Où que j'aille, restaurants, vacances, esthéticienne, dentiste, médecin, gym et même à Sanary, on me pose la même question : "Alors, comment va Papa ?" Moi, soumise : "Très bien, je vous remercie", ou ulcérée : "Ah, vous aussi vous l'appelez "papa" ?!", mais toujours blessée, toujours je me tais. Je ne sais pas comment il va, je ne le vois jamais.

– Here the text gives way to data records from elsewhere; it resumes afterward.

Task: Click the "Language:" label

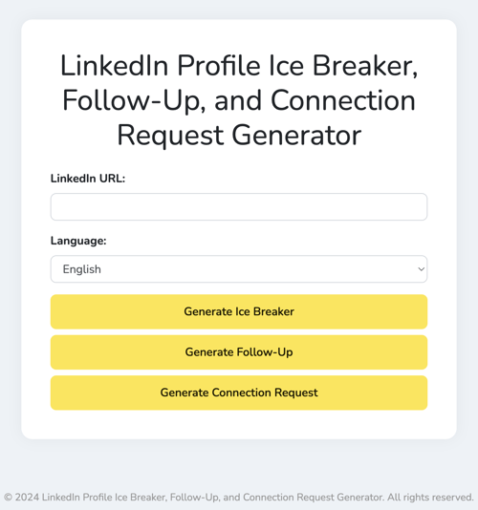Action: (78, 241)
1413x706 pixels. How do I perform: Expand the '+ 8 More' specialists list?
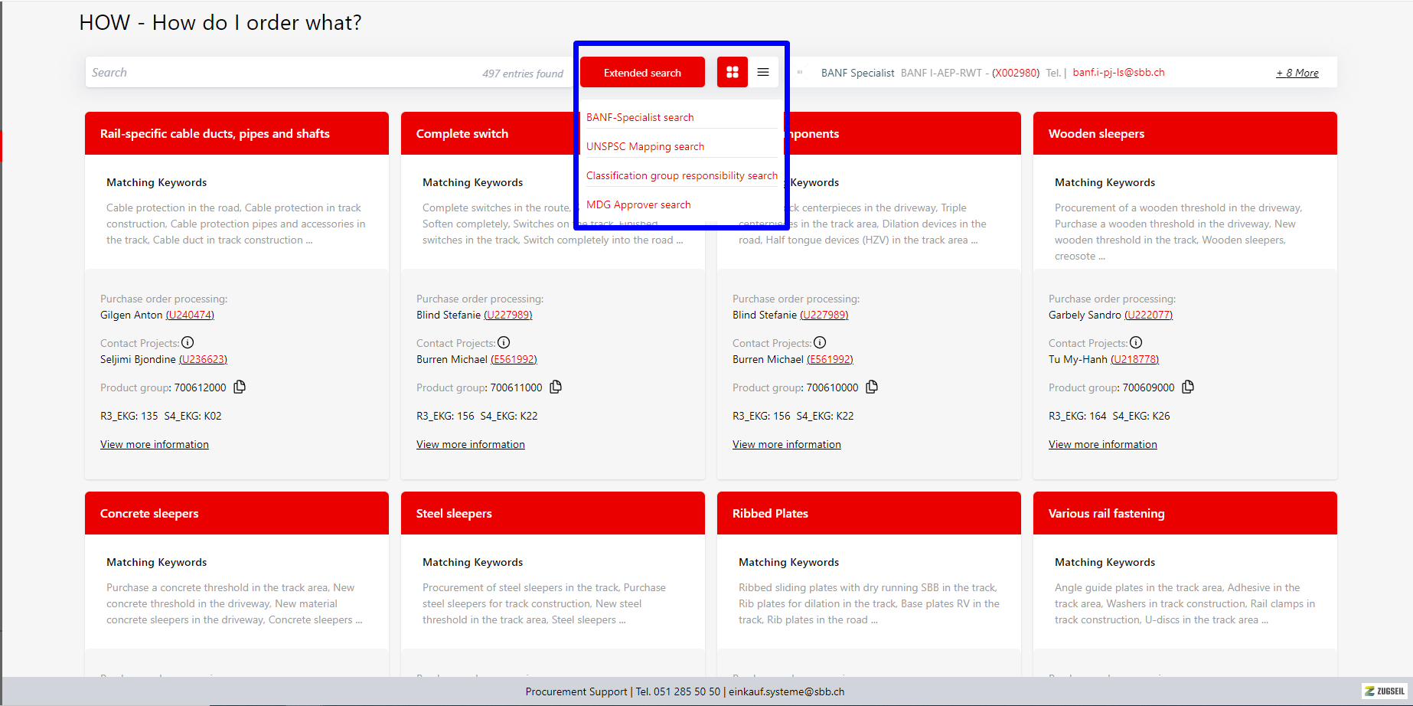(x=1297, y=74)
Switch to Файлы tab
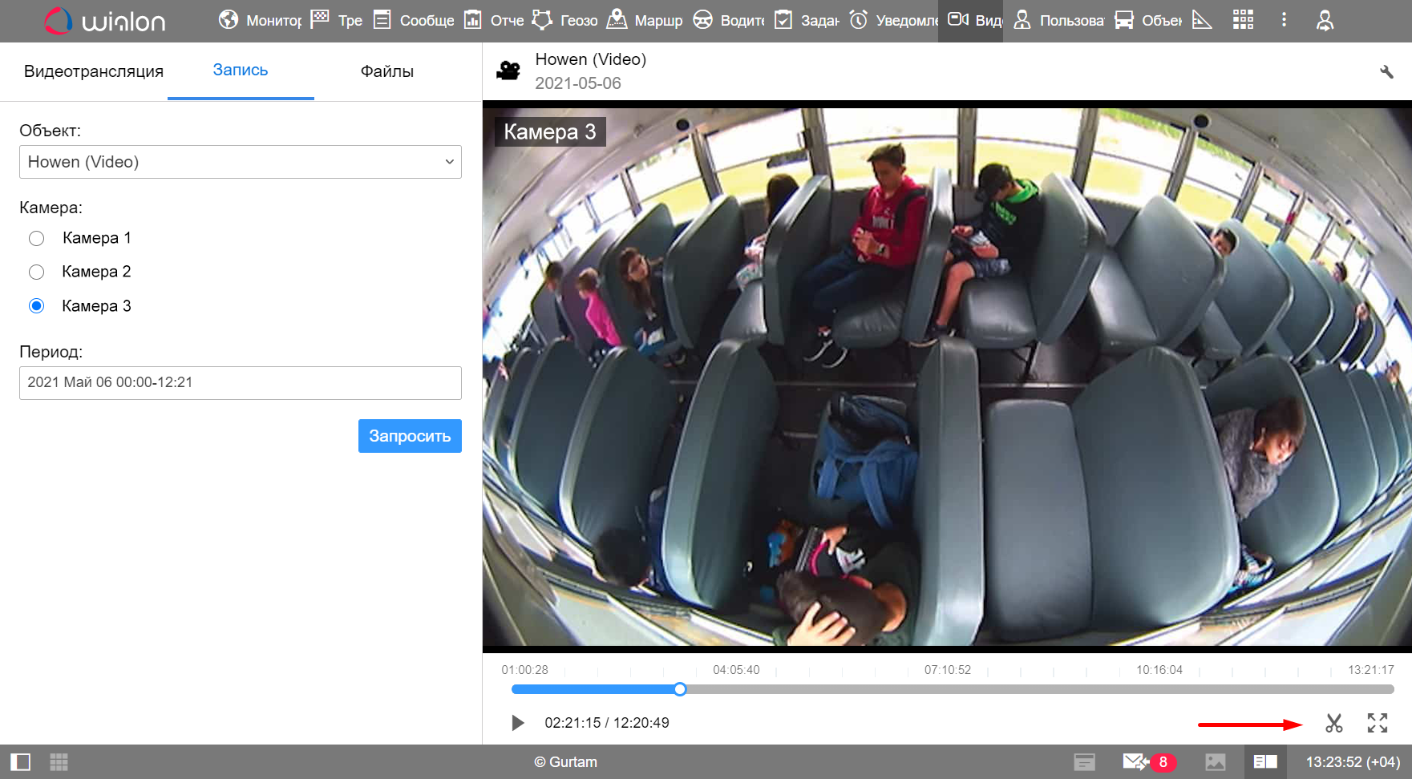This screenshot has width=1412, height=779. 386,71
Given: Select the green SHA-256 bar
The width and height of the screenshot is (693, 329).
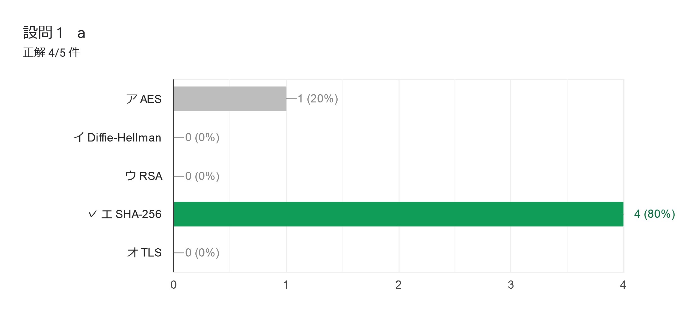Looking at the screenshot, I should pyautogui.click(x=399, y=214).
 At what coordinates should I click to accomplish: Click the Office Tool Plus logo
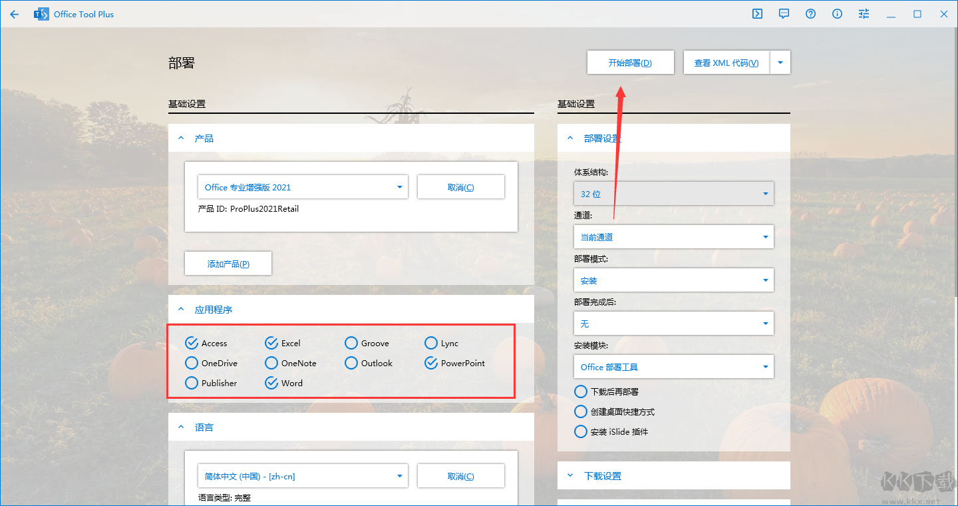click(x=41, y=13)
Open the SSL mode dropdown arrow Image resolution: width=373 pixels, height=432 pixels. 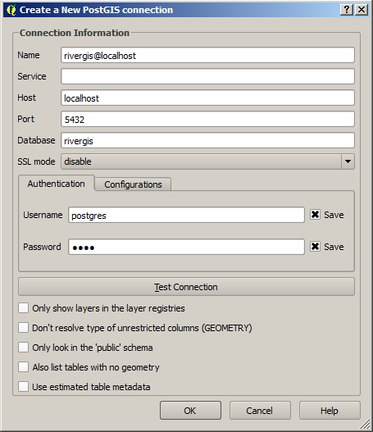coord(348,161)
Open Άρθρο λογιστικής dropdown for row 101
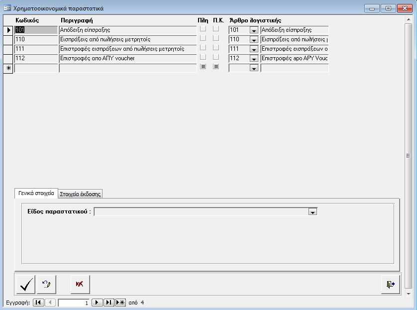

Son nouveau chauffeur me fait passer un. petit message entre deux trajets, le garde du corps en rajoute une couche : "Soyez plus gentille avec votre papa. Il est très occupé, je le sais, mais grandissez !" Dans mon silence : J'ai 13 ans mais vous pouvez peut-être vous adresser à moi autrement, non ? Et puis, de quoi je me mêle ? Je suis ravie qu'il soit occupé, moi. Au risque de vous choquer, j'ai une vie moi aussi.
Enfin, j'essaye.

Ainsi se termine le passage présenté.